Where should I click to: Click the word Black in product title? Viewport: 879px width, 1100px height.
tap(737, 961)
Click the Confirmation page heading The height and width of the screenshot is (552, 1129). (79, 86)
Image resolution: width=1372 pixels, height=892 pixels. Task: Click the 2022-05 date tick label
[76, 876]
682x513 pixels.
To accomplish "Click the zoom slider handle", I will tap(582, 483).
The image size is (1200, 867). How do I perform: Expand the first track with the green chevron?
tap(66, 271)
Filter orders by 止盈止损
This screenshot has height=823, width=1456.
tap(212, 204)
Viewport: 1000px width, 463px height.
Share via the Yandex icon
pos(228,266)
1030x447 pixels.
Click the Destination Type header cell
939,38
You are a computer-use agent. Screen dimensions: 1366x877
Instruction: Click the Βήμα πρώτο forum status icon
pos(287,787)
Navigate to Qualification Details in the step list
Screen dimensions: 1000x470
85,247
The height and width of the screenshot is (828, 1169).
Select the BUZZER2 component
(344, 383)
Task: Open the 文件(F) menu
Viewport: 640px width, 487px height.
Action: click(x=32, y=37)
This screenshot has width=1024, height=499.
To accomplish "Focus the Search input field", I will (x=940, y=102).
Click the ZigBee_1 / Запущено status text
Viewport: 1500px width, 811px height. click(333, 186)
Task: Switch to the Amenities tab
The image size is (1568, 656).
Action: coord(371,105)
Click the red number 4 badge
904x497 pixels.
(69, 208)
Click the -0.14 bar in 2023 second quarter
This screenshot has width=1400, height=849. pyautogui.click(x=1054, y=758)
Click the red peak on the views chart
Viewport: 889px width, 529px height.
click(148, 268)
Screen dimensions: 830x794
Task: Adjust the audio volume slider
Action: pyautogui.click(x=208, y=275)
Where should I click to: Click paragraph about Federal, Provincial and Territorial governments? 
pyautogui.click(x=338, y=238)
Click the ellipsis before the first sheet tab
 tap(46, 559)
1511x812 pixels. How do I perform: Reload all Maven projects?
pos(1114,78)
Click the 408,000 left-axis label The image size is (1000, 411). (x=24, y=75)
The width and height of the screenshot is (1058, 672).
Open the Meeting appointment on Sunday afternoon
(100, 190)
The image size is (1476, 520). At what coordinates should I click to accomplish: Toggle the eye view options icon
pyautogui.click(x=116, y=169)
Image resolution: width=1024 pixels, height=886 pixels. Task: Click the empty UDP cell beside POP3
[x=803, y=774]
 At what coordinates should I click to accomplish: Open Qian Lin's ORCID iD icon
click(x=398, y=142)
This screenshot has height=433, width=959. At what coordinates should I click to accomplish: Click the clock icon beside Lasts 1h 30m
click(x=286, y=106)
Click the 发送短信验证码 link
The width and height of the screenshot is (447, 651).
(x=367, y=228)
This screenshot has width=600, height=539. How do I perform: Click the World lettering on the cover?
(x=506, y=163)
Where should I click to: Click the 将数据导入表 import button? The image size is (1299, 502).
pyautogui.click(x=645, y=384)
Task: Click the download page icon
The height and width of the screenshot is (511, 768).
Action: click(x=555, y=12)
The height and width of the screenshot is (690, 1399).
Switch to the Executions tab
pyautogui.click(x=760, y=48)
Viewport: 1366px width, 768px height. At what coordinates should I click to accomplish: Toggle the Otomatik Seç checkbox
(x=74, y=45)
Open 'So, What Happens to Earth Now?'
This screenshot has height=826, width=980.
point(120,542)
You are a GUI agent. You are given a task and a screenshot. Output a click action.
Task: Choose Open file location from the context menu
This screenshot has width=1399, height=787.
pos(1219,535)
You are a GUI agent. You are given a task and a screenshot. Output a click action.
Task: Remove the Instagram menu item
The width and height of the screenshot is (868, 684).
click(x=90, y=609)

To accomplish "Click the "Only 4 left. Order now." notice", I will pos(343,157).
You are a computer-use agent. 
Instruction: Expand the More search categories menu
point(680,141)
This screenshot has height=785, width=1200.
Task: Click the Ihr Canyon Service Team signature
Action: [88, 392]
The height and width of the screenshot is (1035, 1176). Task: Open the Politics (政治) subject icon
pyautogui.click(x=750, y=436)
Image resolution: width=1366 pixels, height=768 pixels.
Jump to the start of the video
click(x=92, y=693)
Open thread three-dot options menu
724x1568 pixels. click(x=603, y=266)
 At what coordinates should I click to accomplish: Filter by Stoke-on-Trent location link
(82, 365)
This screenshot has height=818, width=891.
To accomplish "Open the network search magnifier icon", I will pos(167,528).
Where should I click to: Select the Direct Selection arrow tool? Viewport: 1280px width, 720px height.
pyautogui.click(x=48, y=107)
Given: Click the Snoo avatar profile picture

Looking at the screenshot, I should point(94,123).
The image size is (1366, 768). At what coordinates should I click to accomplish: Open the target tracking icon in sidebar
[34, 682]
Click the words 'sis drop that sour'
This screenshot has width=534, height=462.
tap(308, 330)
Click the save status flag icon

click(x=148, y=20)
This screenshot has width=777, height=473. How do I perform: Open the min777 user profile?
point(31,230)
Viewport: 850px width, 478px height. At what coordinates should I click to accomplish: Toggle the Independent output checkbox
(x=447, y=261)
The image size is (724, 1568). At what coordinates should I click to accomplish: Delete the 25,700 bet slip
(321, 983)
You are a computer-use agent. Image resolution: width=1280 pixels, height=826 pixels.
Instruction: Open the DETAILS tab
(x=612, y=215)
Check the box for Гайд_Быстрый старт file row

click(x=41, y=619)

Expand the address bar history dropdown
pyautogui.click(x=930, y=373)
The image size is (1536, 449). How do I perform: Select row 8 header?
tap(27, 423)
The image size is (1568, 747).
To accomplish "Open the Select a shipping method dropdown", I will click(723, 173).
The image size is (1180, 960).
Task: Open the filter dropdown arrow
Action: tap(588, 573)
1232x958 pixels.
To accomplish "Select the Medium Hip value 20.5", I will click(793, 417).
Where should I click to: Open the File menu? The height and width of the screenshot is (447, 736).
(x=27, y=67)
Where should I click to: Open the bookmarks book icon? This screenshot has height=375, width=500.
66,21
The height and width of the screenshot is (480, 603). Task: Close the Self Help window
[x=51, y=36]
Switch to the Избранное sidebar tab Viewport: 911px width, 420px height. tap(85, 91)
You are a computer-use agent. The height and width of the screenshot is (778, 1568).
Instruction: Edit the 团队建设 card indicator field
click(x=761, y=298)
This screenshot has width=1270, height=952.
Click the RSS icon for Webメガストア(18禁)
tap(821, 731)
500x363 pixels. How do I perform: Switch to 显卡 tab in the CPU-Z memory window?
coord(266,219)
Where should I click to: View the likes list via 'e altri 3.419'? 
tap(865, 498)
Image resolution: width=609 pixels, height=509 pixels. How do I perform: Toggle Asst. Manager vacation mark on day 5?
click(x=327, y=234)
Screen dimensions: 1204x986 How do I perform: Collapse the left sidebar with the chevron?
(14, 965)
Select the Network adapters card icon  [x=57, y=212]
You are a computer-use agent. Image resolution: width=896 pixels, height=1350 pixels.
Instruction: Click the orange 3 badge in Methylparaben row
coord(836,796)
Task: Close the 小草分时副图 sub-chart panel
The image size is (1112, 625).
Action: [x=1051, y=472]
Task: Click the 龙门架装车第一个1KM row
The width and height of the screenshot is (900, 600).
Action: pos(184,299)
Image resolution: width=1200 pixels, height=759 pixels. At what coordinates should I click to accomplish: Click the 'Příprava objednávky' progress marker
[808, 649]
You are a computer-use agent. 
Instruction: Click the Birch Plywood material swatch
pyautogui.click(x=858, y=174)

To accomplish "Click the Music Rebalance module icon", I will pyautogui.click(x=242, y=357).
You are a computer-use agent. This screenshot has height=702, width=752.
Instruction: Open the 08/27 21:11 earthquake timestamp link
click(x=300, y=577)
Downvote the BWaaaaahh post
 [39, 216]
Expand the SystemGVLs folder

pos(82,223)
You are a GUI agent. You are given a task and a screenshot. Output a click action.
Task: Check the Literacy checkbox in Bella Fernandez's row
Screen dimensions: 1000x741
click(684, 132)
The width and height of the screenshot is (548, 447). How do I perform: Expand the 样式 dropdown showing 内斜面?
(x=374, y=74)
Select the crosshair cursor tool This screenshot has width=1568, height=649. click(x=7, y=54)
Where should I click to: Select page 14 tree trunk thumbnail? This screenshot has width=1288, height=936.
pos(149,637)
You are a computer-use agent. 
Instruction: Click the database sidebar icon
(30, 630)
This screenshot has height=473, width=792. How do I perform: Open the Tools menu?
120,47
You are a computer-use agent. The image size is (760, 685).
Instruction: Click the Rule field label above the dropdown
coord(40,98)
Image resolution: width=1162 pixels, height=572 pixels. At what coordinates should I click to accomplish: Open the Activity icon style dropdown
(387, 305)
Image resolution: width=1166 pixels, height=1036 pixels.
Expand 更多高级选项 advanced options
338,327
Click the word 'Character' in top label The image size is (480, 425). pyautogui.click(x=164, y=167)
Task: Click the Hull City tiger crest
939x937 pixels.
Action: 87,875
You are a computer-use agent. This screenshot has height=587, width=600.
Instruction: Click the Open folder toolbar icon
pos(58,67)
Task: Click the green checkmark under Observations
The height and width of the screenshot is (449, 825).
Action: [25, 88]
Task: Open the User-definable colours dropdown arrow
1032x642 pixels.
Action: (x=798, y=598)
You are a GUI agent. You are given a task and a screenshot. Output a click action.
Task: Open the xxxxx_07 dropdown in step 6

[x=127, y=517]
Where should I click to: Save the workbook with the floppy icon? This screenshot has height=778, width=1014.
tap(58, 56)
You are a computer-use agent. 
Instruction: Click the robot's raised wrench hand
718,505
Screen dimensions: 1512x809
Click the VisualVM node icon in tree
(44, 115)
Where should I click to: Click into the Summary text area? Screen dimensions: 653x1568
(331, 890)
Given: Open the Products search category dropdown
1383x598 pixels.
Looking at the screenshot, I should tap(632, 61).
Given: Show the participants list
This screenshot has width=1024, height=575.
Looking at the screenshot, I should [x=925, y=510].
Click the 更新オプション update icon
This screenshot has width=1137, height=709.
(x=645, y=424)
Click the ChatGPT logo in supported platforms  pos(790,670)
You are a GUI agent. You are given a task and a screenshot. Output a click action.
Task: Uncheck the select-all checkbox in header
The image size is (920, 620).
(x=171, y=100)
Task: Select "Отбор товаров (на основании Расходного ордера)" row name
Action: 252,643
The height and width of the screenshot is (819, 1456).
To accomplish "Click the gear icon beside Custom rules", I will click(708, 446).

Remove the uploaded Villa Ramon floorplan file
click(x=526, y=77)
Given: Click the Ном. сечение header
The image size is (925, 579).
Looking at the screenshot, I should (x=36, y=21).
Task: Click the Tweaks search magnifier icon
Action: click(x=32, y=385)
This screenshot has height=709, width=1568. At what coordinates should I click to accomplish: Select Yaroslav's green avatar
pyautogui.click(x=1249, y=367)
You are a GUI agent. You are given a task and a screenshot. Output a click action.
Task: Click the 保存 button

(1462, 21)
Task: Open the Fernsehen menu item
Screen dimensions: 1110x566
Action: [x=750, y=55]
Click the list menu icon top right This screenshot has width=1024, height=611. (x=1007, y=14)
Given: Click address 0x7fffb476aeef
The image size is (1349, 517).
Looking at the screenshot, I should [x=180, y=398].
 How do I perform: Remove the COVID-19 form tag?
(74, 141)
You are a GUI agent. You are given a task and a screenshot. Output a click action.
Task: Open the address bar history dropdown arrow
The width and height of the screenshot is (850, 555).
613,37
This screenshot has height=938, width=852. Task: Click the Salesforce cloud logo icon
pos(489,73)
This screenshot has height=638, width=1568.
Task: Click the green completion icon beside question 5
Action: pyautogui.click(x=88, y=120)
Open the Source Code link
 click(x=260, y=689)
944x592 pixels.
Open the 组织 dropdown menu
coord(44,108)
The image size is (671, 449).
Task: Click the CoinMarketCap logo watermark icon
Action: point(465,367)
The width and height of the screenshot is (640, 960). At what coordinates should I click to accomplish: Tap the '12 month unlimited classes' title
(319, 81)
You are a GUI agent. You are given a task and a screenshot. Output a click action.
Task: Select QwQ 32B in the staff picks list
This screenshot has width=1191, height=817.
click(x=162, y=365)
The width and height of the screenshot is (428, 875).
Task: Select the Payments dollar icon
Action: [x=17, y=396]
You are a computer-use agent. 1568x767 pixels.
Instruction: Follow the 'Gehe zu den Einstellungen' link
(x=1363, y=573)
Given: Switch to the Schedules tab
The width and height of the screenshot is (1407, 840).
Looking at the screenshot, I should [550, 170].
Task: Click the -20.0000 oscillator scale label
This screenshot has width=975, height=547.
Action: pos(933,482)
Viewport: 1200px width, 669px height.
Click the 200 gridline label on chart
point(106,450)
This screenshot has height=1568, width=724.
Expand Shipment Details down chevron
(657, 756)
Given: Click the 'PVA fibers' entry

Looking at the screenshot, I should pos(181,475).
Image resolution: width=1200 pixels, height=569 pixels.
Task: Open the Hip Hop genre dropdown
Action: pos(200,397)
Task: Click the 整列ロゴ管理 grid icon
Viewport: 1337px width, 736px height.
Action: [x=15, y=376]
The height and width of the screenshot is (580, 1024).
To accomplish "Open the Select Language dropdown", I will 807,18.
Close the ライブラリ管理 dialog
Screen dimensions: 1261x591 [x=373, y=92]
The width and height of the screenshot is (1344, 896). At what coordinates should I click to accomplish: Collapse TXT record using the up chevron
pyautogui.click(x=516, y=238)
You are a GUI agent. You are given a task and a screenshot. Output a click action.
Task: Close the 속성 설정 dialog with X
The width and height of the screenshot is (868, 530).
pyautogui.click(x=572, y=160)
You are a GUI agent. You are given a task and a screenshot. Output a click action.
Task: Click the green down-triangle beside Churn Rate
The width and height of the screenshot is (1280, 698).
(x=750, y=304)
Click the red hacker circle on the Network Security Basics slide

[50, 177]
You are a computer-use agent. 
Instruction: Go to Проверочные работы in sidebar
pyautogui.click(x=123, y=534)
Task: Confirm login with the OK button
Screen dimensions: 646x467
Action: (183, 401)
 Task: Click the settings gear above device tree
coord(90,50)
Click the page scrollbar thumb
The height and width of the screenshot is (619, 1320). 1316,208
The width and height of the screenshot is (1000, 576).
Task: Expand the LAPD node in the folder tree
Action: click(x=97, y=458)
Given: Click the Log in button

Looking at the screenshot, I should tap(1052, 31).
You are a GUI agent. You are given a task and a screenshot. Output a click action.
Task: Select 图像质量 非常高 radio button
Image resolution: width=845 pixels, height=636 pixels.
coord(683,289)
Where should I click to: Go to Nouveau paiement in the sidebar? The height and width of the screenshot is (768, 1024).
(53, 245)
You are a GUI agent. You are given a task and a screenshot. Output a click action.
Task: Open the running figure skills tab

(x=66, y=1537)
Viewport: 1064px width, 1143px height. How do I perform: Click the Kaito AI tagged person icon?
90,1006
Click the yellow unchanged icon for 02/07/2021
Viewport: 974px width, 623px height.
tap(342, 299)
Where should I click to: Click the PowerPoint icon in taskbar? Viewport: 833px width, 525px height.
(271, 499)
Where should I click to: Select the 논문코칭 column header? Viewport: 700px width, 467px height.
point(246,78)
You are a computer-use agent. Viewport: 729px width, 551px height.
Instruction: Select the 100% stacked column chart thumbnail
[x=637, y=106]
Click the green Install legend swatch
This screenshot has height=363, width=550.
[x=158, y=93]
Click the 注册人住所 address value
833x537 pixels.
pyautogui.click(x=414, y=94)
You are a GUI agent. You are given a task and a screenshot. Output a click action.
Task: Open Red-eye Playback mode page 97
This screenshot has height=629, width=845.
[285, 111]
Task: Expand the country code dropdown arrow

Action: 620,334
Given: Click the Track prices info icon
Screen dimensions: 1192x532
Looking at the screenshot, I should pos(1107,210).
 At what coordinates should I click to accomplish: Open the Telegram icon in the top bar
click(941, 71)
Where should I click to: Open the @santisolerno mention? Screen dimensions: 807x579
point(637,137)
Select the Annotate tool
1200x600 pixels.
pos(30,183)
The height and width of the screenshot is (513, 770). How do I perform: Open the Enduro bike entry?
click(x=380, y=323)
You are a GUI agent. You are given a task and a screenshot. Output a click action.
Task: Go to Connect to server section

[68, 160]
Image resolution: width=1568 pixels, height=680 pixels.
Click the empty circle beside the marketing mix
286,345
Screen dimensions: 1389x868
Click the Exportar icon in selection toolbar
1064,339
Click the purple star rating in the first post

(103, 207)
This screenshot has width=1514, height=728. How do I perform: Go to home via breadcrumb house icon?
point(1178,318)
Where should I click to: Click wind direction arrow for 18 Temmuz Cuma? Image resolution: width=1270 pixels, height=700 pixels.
════
## Your objective
Please output exactly the lines between the one holding "Image resolution: width=609" and the one holding "You are a computer-use agent. Image resolution: width=896" in the records above, inclusive, and nothing more.

## Completed exercise
Image resolution: width=609 pixels, height=509 pixels. How do I perform: Toggle Asst. Manager vacation mark on day 5?
click(x=327, y=234)
Screen dimensions: 1204x986 How do I perform: Collapse the left sidebar with the chevron?
(14, 965)
Select the Network adapters card icon  [x=57, y=212]
You are a computer-use agent. Image resolution: width=896 pixels, height=1350 pixels.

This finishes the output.